§ **TO DO**: Extract the lines of the data from the one containing "450x536 pixels. At" through the one containing "Looking at the screenshot, I should click(x=752, y=615).", copying them word for word and leaving out the pictures.

▬▬▬▬▬▬

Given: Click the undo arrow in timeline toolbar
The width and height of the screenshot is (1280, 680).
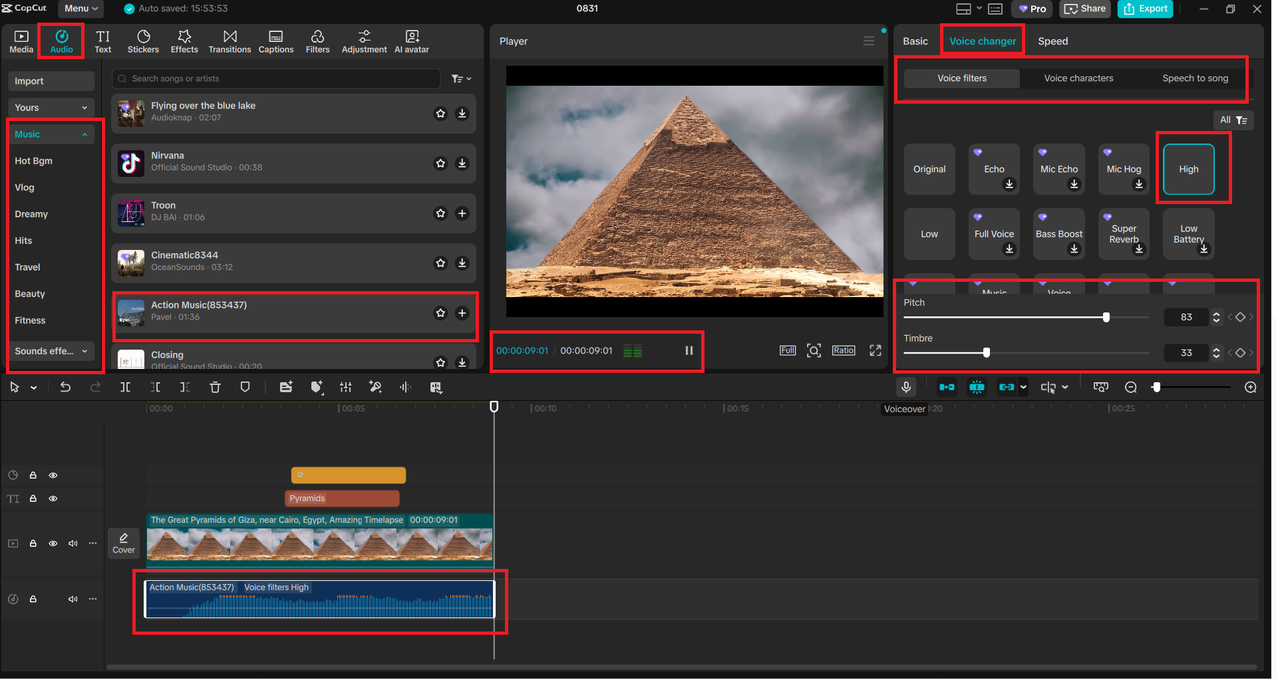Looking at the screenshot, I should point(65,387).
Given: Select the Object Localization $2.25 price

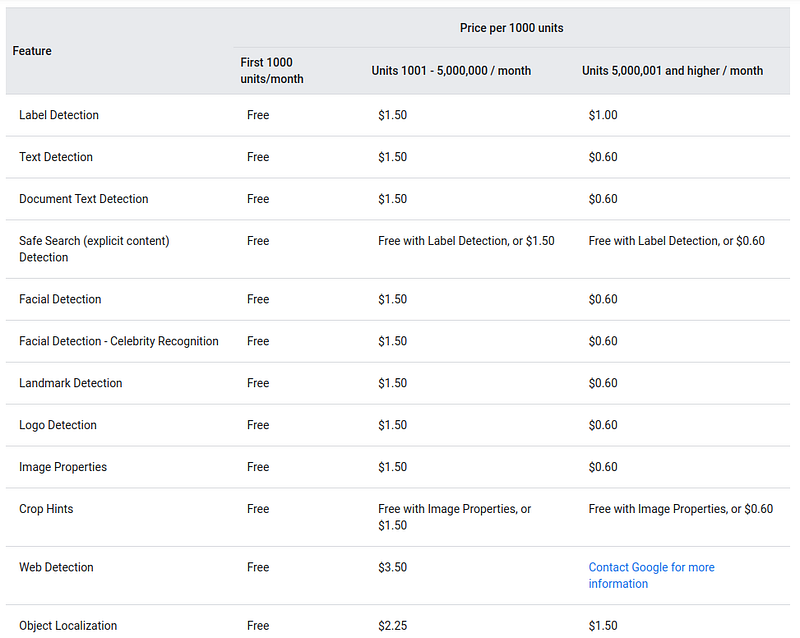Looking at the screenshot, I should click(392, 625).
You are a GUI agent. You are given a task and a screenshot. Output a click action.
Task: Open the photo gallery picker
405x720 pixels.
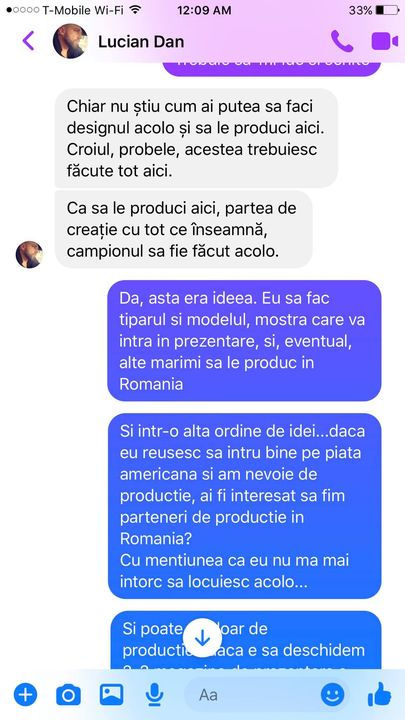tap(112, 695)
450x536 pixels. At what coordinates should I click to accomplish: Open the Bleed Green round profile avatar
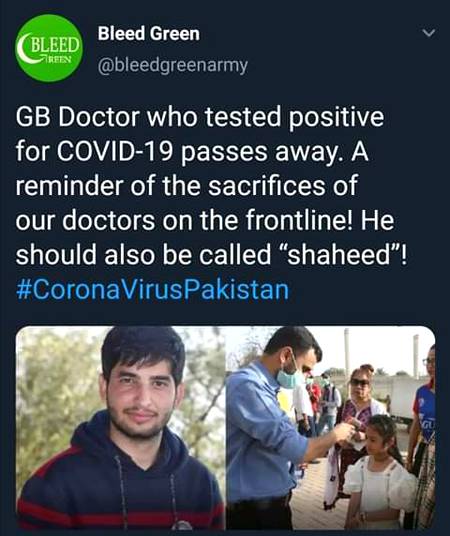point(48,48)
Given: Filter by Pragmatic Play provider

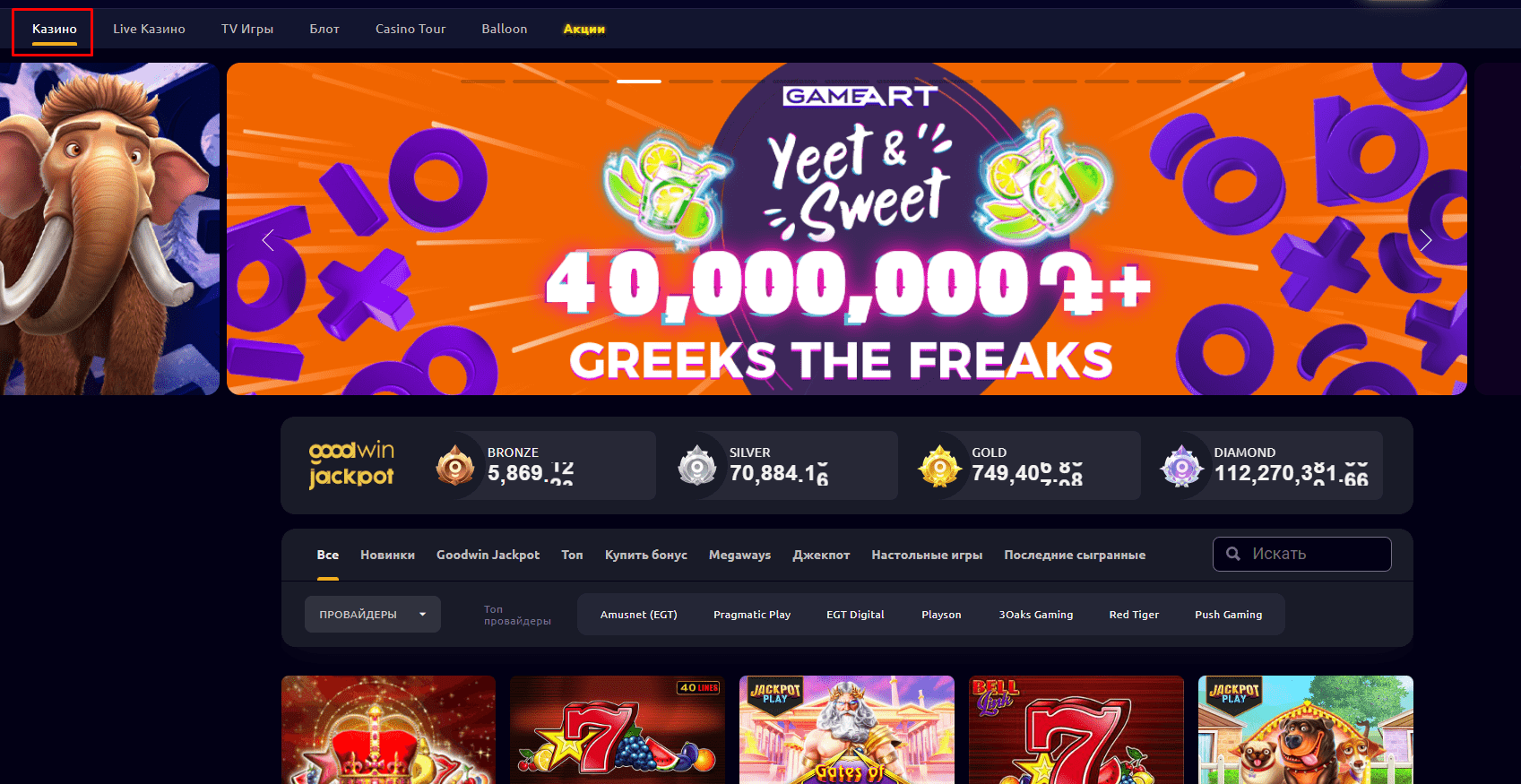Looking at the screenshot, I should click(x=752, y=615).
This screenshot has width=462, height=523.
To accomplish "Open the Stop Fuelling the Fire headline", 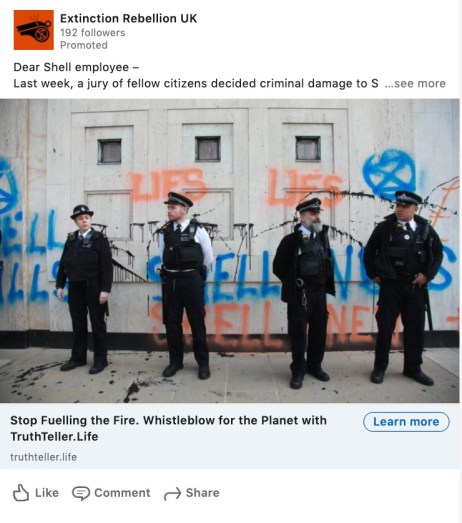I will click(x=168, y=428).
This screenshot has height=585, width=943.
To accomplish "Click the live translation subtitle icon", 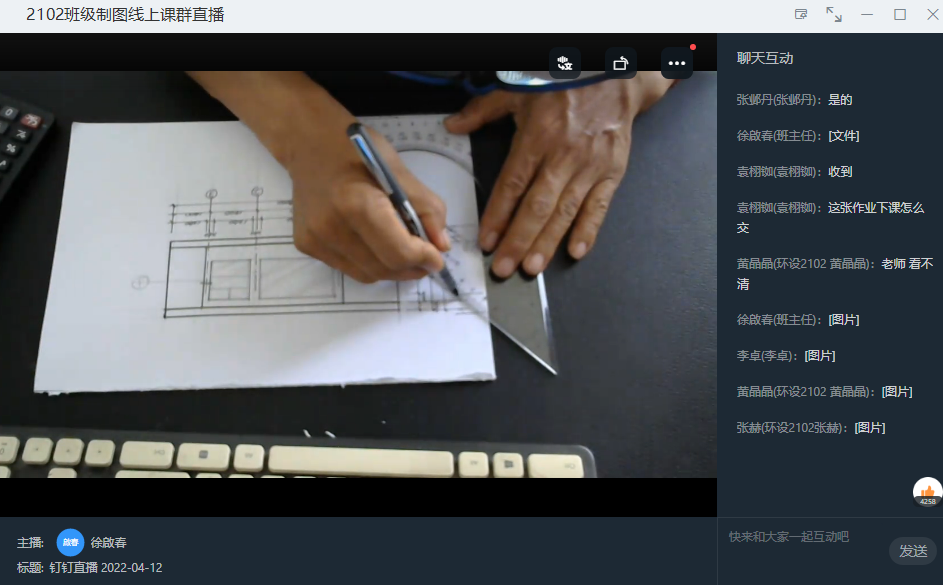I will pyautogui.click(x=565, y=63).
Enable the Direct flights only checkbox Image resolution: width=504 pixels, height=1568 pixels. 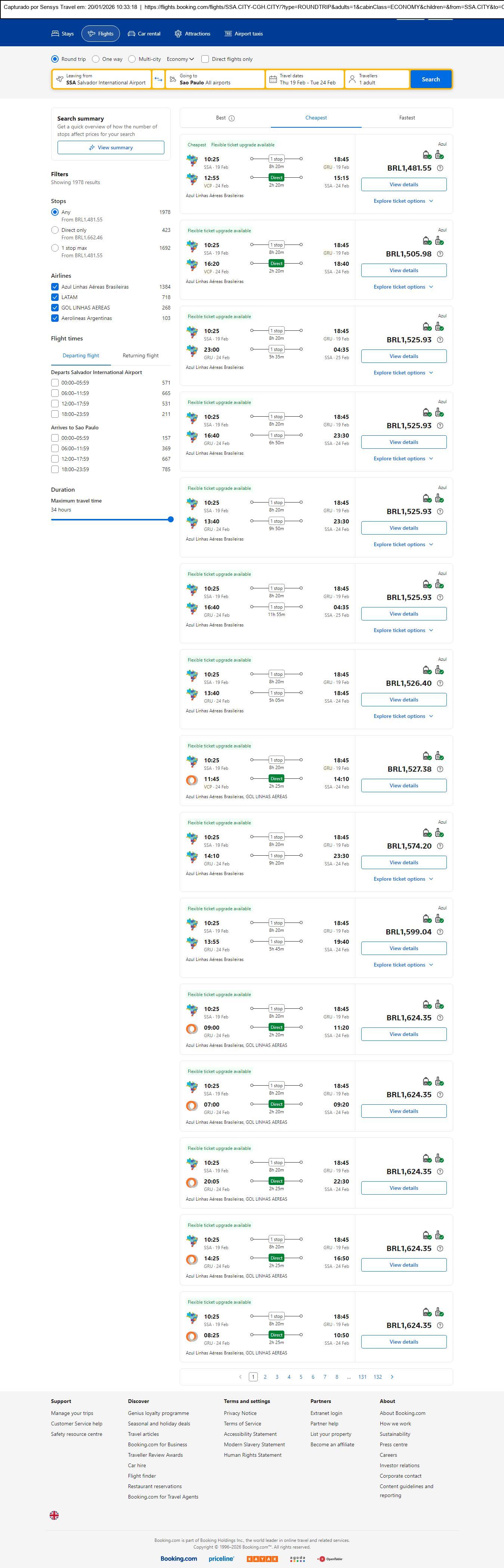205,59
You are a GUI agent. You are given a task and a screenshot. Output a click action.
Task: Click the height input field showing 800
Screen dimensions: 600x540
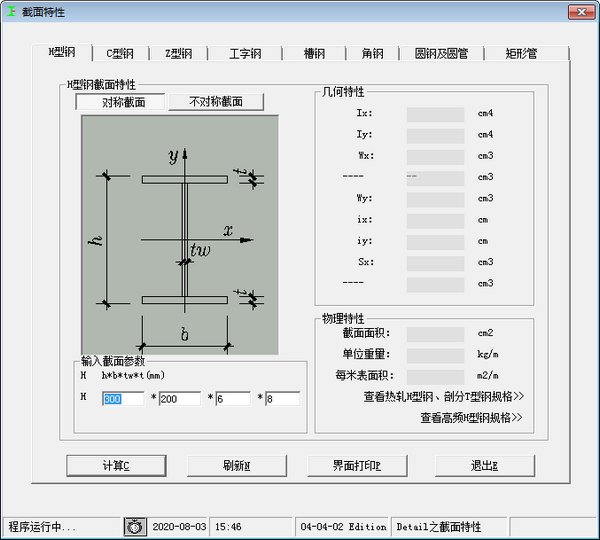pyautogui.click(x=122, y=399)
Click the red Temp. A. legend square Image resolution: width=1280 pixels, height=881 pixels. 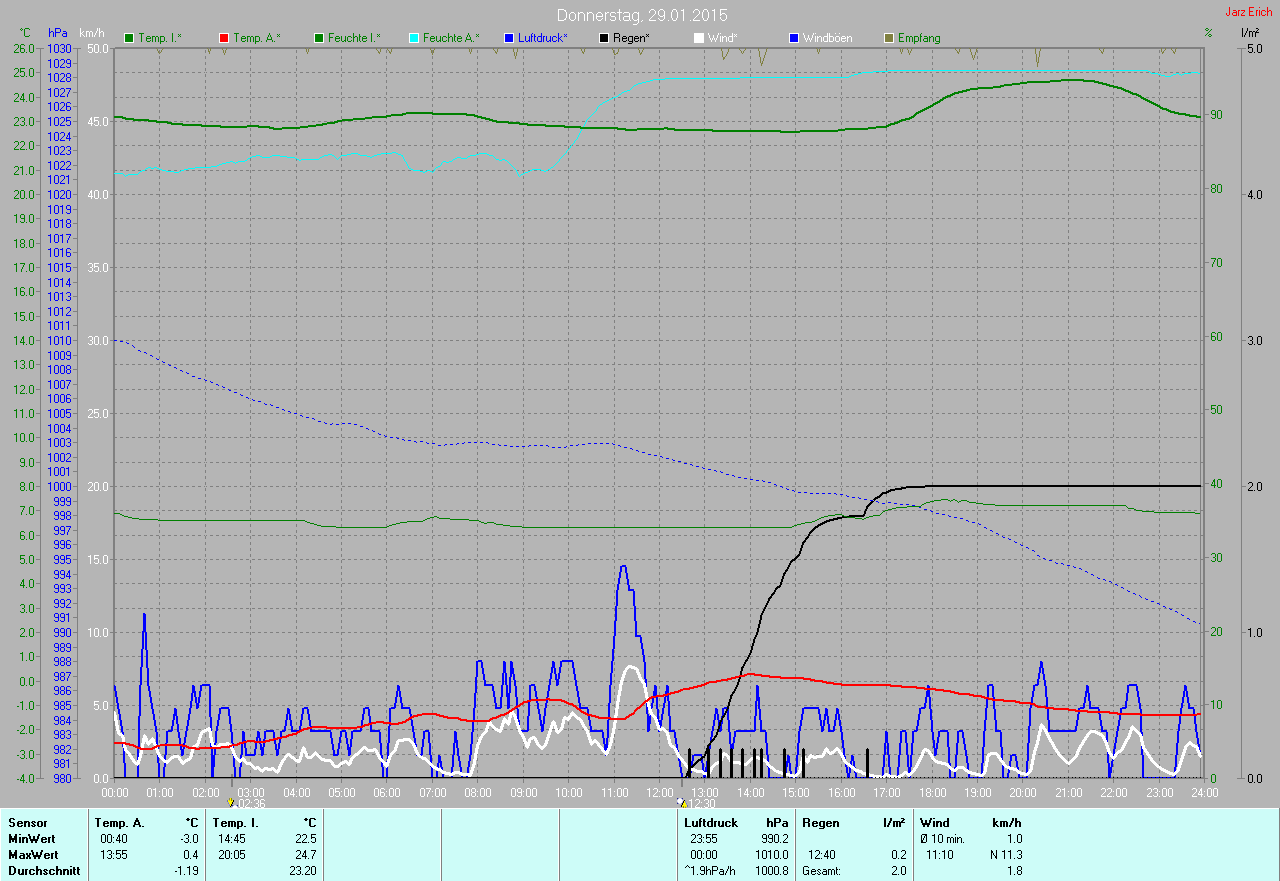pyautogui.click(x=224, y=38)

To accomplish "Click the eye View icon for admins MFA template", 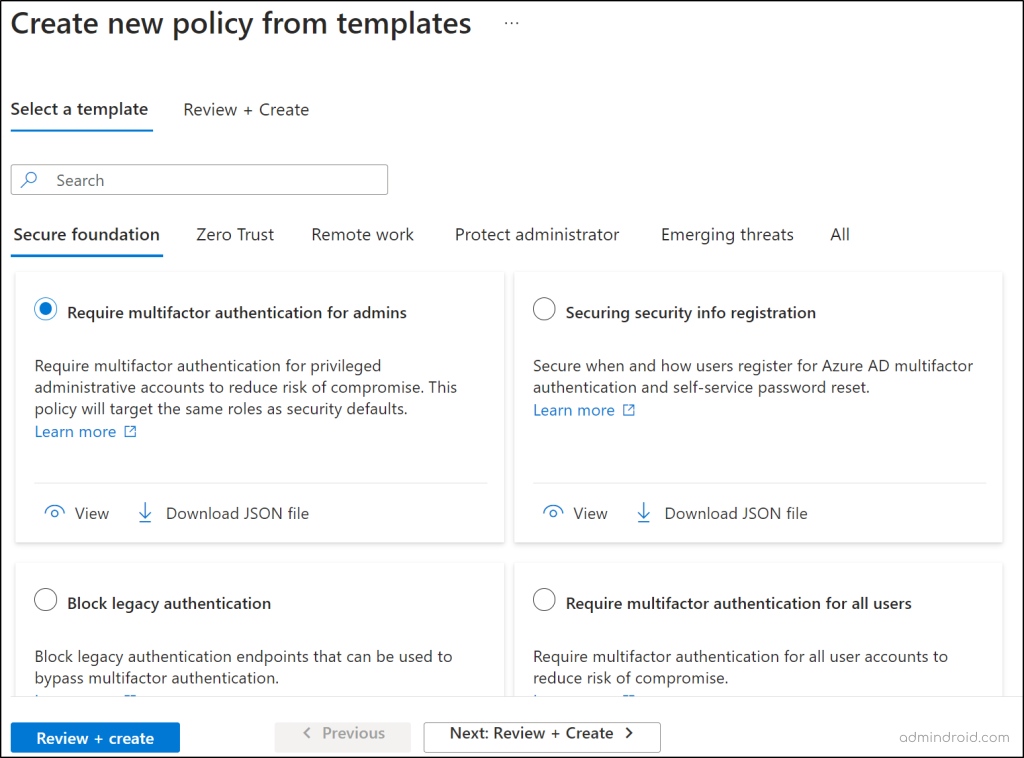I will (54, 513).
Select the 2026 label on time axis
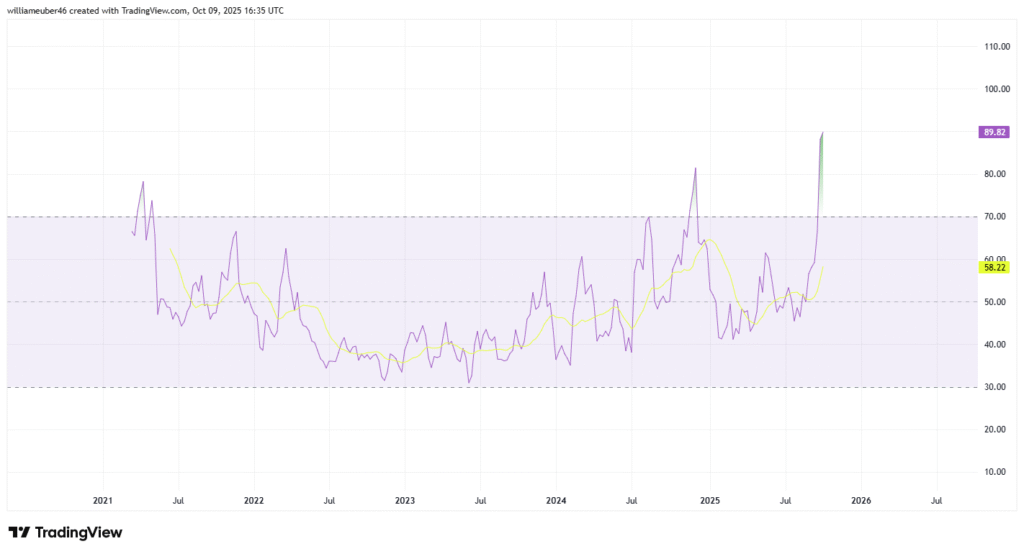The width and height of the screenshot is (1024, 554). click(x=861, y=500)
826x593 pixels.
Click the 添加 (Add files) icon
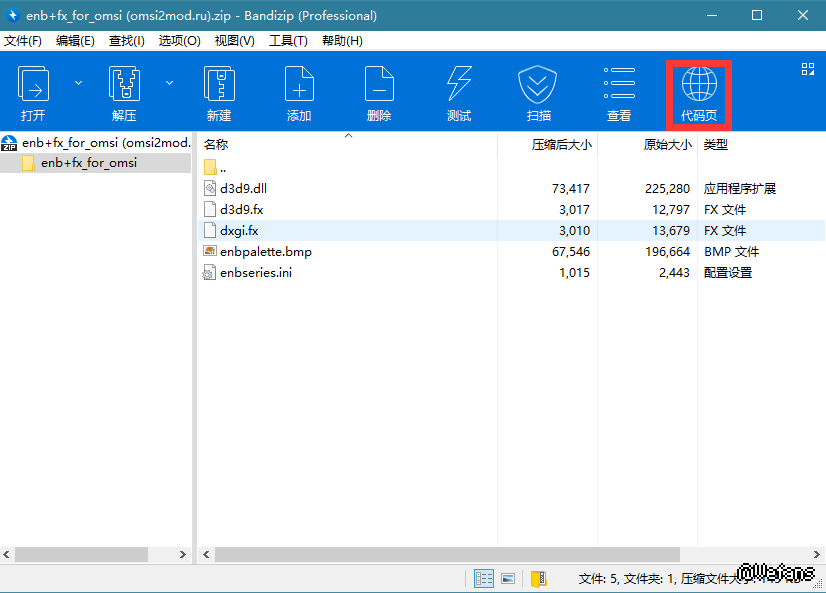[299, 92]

▬▬▬▬▬▬

§ **SOLVED EXERCISE**:
450x536 pixels. At what coordinates should I click to accomplish: Open the Bleed Green round profile avatar
point(48,48)
Given: Filter by Pragmatic Play provider

Looking at the screenshot, I should click(x=752, y=615).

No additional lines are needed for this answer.